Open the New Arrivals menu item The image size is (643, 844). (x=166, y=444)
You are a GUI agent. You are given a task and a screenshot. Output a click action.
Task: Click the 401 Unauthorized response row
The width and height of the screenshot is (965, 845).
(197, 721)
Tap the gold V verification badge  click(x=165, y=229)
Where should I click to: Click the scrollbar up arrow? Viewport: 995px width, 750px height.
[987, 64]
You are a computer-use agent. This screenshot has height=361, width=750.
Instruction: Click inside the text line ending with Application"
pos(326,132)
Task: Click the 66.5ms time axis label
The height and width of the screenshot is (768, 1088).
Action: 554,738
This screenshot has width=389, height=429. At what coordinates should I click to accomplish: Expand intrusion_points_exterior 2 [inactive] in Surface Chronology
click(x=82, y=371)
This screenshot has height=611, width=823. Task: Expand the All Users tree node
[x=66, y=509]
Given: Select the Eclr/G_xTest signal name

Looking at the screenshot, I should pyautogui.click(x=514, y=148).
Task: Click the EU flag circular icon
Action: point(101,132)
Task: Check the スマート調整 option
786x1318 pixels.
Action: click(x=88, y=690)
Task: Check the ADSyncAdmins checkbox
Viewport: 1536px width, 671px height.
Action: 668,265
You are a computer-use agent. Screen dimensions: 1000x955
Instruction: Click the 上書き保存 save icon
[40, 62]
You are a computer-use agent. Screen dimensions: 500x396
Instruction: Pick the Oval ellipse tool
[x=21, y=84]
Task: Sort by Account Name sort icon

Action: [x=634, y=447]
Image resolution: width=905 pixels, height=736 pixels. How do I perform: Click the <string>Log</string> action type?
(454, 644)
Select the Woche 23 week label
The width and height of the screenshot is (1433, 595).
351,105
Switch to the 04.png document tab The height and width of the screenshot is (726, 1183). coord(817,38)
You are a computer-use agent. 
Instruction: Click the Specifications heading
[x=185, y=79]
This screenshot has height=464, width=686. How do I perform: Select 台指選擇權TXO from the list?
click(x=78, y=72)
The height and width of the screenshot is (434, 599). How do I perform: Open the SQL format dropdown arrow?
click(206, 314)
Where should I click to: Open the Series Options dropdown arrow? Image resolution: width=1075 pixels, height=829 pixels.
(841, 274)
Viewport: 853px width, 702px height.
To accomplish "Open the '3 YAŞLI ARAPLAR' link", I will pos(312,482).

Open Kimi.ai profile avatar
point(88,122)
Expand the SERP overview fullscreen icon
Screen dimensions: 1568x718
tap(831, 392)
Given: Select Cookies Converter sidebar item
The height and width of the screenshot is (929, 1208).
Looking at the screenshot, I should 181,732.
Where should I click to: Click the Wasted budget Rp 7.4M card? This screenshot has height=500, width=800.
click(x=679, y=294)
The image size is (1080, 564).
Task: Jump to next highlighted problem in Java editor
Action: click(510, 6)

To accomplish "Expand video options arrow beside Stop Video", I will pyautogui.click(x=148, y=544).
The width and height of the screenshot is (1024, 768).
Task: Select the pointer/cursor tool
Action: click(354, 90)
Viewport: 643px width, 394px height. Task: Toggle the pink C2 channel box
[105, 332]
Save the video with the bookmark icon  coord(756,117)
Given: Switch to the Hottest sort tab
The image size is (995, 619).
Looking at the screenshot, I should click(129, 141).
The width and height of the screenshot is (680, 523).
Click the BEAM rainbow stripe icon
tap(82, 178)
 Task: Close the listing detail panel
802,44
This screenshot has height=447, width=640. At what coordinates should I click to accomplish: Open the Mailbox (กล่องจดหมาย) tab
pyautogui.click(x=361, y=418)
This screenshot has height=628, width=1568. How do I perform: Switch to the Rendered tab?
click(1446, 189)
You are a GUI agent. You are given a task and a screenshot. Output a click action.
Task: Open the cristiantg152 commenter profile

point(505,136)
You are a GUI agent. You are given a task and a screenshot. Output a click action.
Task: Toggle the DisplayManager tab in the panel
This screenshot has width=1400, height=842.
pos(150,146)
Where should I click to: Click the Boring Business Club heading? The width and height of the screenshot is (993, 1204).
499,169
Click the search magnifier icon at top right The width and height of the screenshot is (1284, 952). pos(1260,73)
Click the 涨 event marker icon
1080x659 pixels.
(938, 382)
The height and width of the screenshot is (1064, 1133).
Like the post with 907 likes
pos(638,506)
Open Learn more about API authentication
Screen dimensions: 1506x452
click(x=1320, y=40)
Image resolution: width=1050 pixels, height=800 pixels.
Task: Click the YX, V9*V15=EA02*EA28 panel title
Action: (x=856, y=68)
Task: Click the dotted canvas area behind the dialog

----

How to complete this task
Your reply should consist of all the records, restated exactly.

Completed exercise
Open the New Arrivals menu item The image size is (643, 844). (x=166, y=444)
You are a GUI agent. You are given a task and a screenshot. Output a click action.
Task: Click the 401 Unauthorized response row
The width and height of the screenshot is (965, 845).
(197, 721)
Tap the gold V verification badge  click(x=165, y=229)
Where should I click to: Click the scrollbar up arrow? Viewport: 995px width, 750px height.
[987, 64]
You are a computer-use agent. This screenshot has height=361, width=750.
Instruction: Click inside the text line ending with Application"
pos(326,132)
Task: Click the 66.5ms time axis label
The height and width of the screenshot is (768, 1088).
Action: 554,738
This screenshot has width=389, height=429. At what coordinates should I click to accomplish: Expand intrusion_points_exterior 2 [inactive] in Surface Chronology
click(x=82, y=371)
This screenshot has height=611, width=823. Task: Expand the All Users tree node
[x=66, y=509]
Given: Select the Eclr/G_xTest signal name

Looking at the screenshot, I should pyautogui.click(x=514, y=148).
Task: Click the EU flag circular icon
Action: point(101,132)
Task: Check the スマート調整 option
786x1318 pixels.
Action: click(x=88, y=690)
Task: Check the ADSyncAdmins checkbox
Viewport: 1536px width, 671px height.
Action: 668,265
You are a computer-use agent. Screen dimensions: 1000x955
Instruction: Click the 上書き保存 save icon
[40, 62]
You are a computer-use agent. Screen dimensions: 500x396
Instruction: Pick the Oval ellipse tool
[x=21, y=84]
Task: Sort by Account Name sort icon

Action: [x=634, y=447]
Image resolution: width=905 pixels, height=736 pixels. How do I perform: Click the <string>Log</string> action type?
(454, 644)
Select the Woche 23 week label
The width and height of the screenshot is (1433, 595).
351,105
Switch to the 04.png document tab The height and width of the screenshot is (726, 1183). coord(817,38)
You are a computer-use agent. 
Instruction: Click the Specifications heading
[x=185, y=79]
This screenshot has height=464, width=686. How do I perform: Select 台指選擇權TXO from the list?
click(x=78, y=72)
The height and width of the screenshot is (434, 599). How do I perform: Open the SQL format dropdown arrow?
click(206, 314)
Where should I click to: Open the Series Options dropdown arrow? Image resolution: width=1075 pixels, height=829 pixels.
(841, 274)
Viewport: 853px width, 702px height.
To accomplish "Open the '3 YAŞLI ARAPLAR' link", I will pos(312,482).

Open Kimi.ai profile avatar
point(88,122)
Expand the SERP overview fullscreen icon
Screen dimensions: 1568x718
tap(831, 392)
Given: Select Cookies Converter sidebar item
The height and width of the screenshot is (929, 1208).
Looking at the screenshot, I should 181,732.
Where should I click to: Click the Wasted budget Rp 7.4M card? This screenshot has height=500, width=800.
click(x=679, y=294)
The image size is (1080, 564).
Task: Jump to next highlighted problem in Java editor
Action: click(510, 6)

To accomplish "Expand video options arrow beside Stop Video", I will pyautogui.click(x=148, y=544).
The width and height of the screenshot is (1024, 768).
Task: Select the pointer/cursor tool
Action: click(354, 90)
Viewport: 643px width, 394px height. Task: Toggle the pink C2 channel box
[105, 332]
Save the video with the bookmark icon  coord(756,117)
Given: Switch to the Hottest sort tab
The image size is (995, 619).
Looking at the screenshot, I should click(129, 141).
The width and height of the screenshot is (680, 523).
Click the BEAM rainbow stripe icon
tap(82, 178)
 Task: Close the listing detail panel
802,44
This screenshot has height=447, width=640. At what coordinates should I click to accomplish: Open the Mailbox (กล่องจดหมาย) tab
pyautogui.click(x=361, y=418)
This screenshot has height=628, width=1568. How do I perform: Switch to the Rendered tab?
click(1446, 189)
You are a GUI agent. You are given a task and a screenshot. Output a click action.
Task: Open the cristiantg152 commenter profile

point(505,136)
You are a GUI agent. You are given a task and a screenshot. Output a click action.
Task: Toggle the DisplayManager tab in the panel
This screenshot has width=1400, height=842.
pos(150,146)
Where should I click to: Click the Boring Business Club heading? The width and height of the screenshot is (993, 1204).
499,169
Click the search magnifier icon at top right The width and height of the screenshot is (1284, 952). pos(1260,73)
Click the 涨 event marker icon
1080x659 pixels.
(938, 382)
The height and width of the screenshot is (1064, 1133).
Like the post with 907 likes
pos(638,506)
Open Learn more about API authentication
Screen dimensions: 1506x452
click(x=1320, y=40)
Image resolution: width=1050 pixels, height=800 pixels.
Task: Click the YX, V9*V15=EA02*EA28 panel title
Action: (x=856, y=68)
Task: Click the dotted canvas area behind the dialog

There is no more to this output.